§ **Directions for this task**
Write only the number of lines in the entries that hold the string "computer".

[[ Input data, beginning ]]

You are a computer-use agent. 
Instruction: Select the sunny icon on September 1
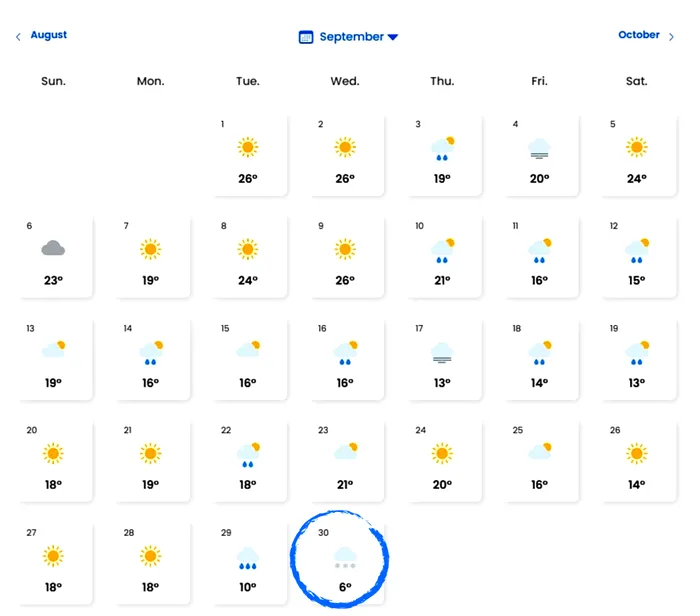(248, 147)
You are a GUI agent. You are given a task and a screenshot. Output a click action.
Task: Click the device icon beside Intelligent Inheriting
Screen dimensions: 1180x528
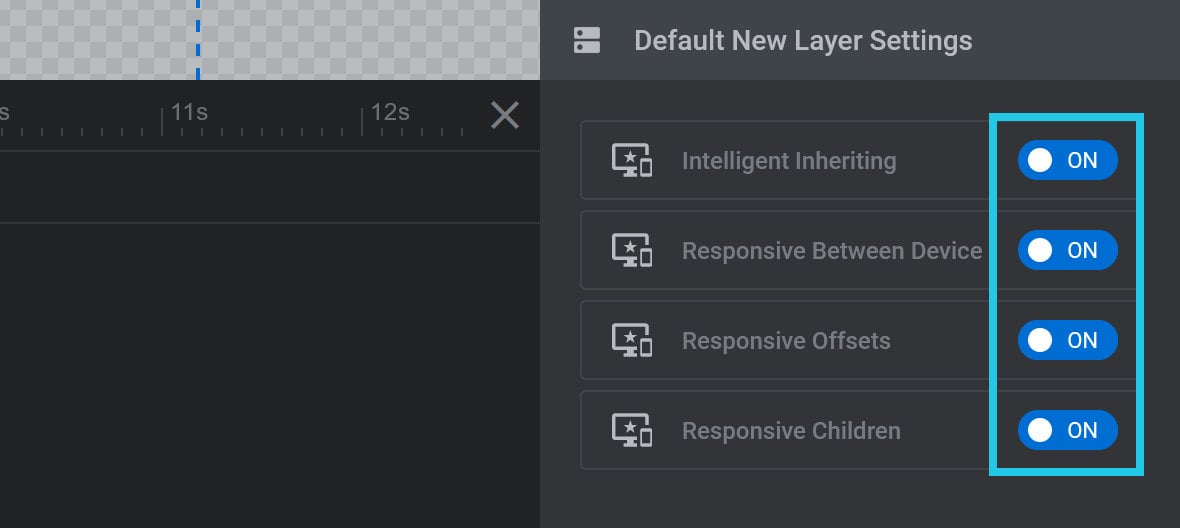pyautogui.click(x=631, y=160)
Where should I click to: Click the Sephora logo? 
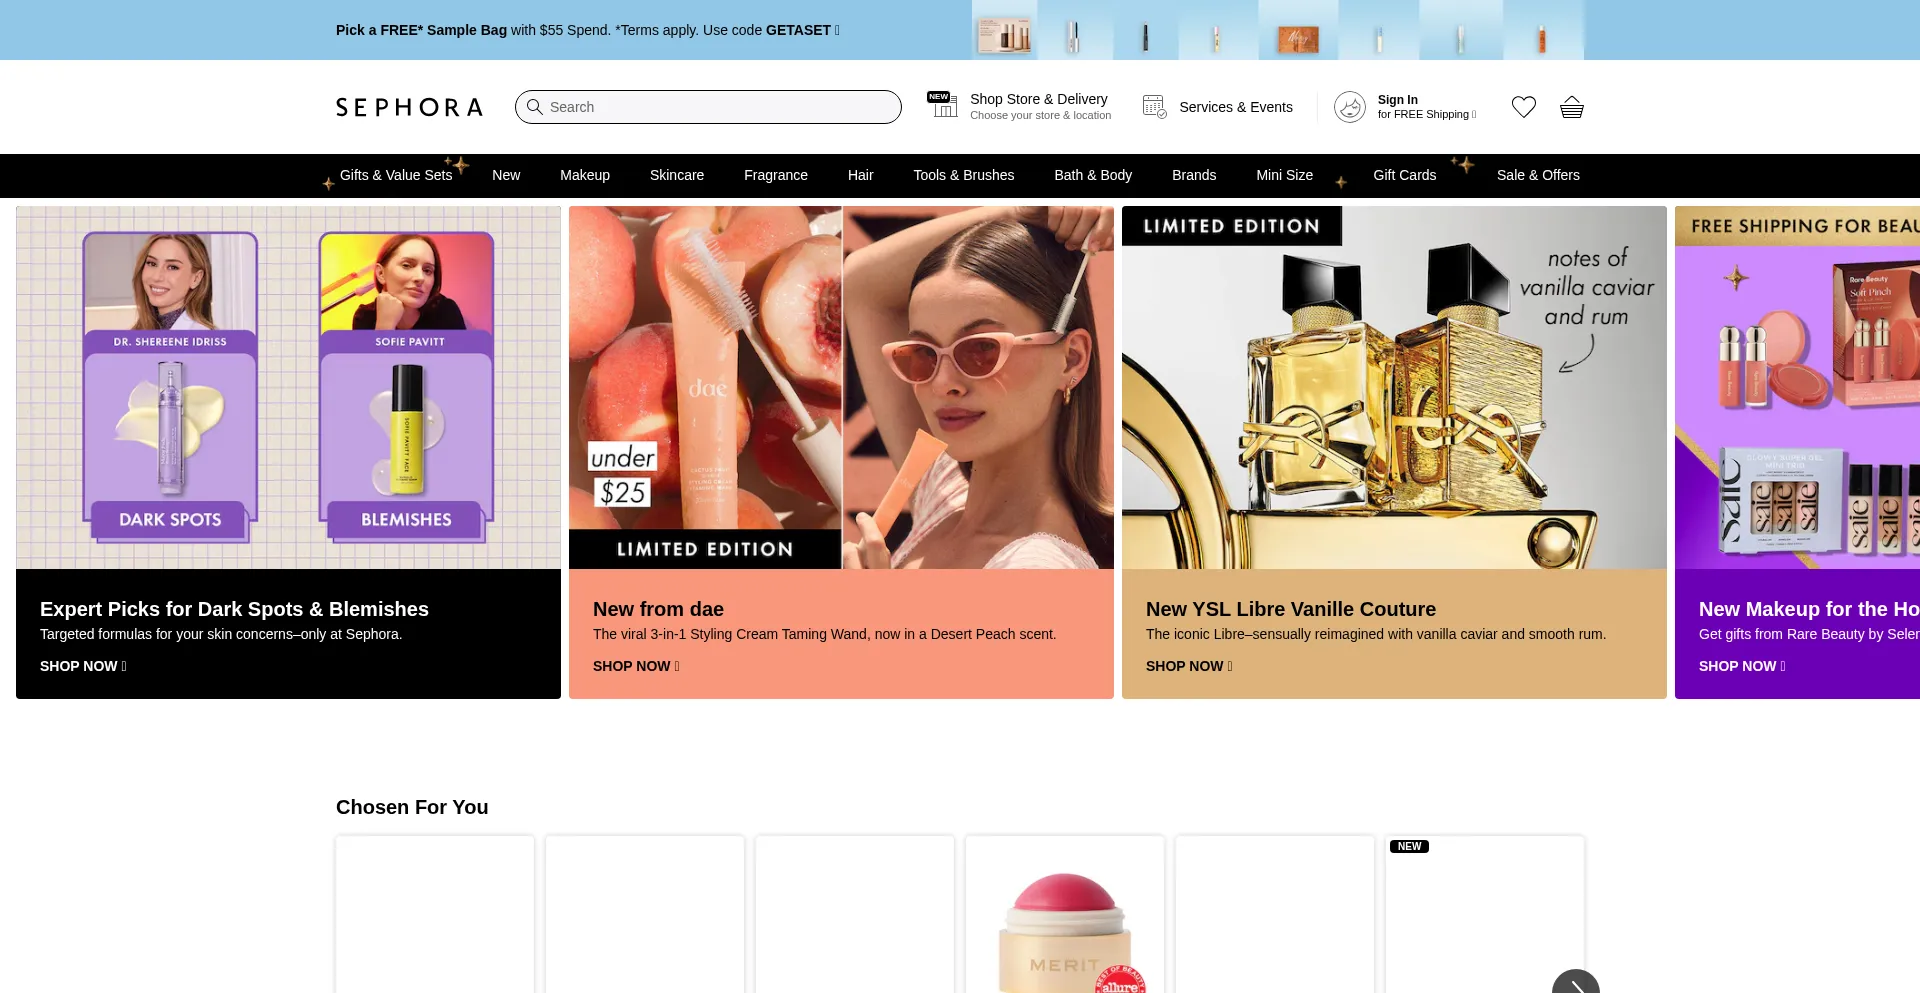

[[ Input data, end ]]
[[ Input data, beginning ]]

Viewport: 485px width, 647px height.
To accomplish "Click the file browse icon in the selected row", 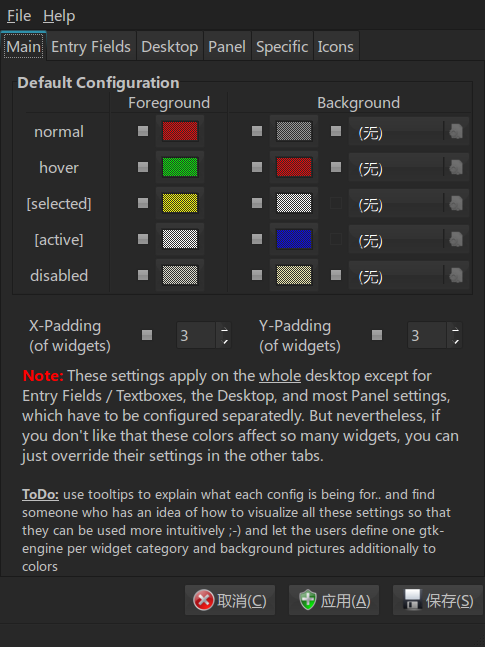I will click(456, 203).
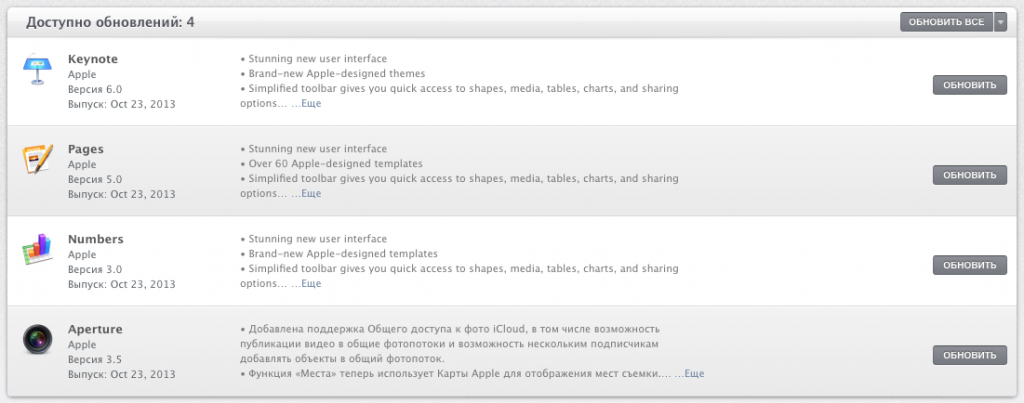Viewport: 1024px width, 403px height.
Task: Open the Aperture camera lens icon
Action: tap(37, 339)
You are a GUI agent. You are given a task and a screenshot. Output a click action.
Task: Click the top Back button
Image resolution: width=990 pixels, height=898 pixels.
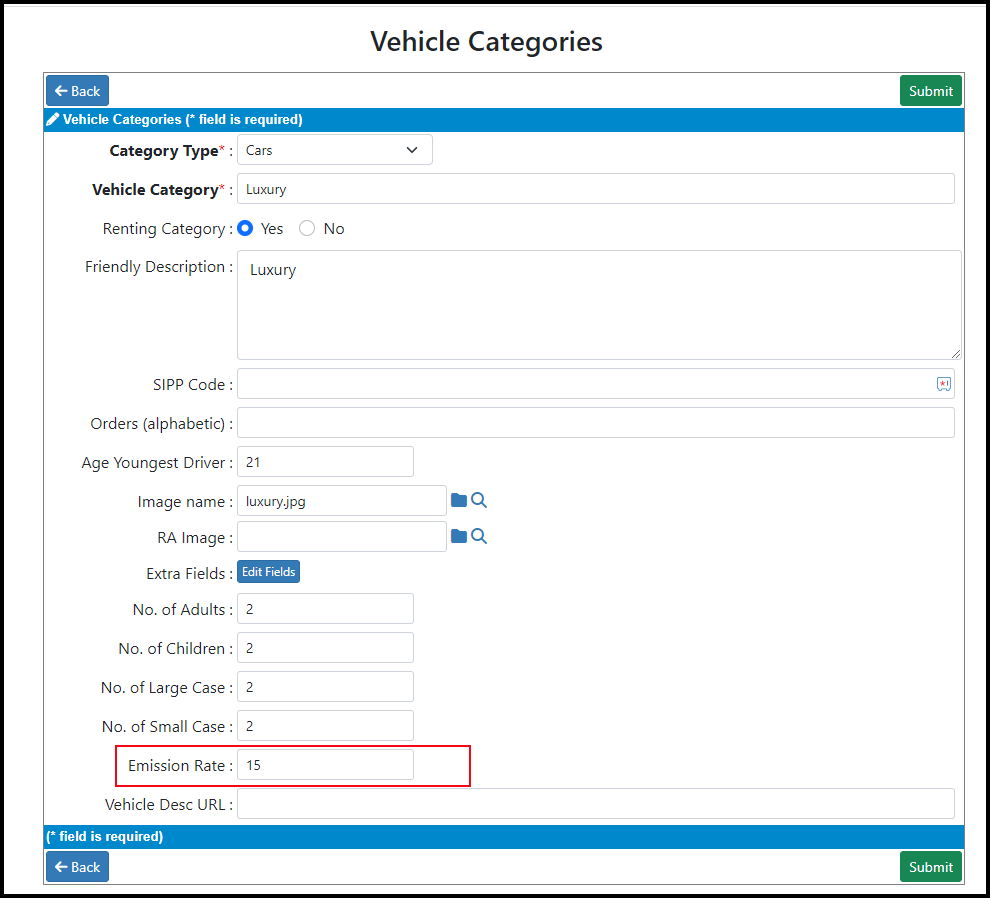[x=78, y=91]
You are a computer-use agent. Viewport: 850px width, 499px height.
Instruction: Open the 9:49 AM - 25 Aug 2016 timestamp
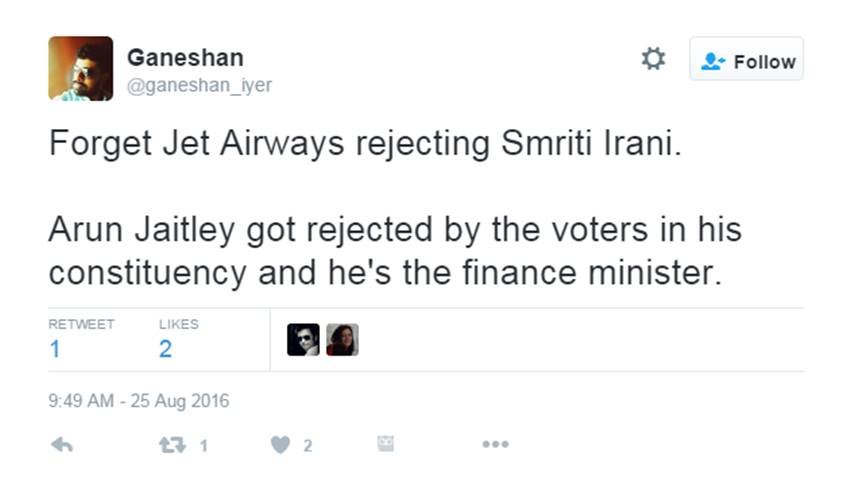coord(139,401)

[[ Input data, end ]]

§ **Answer box**
2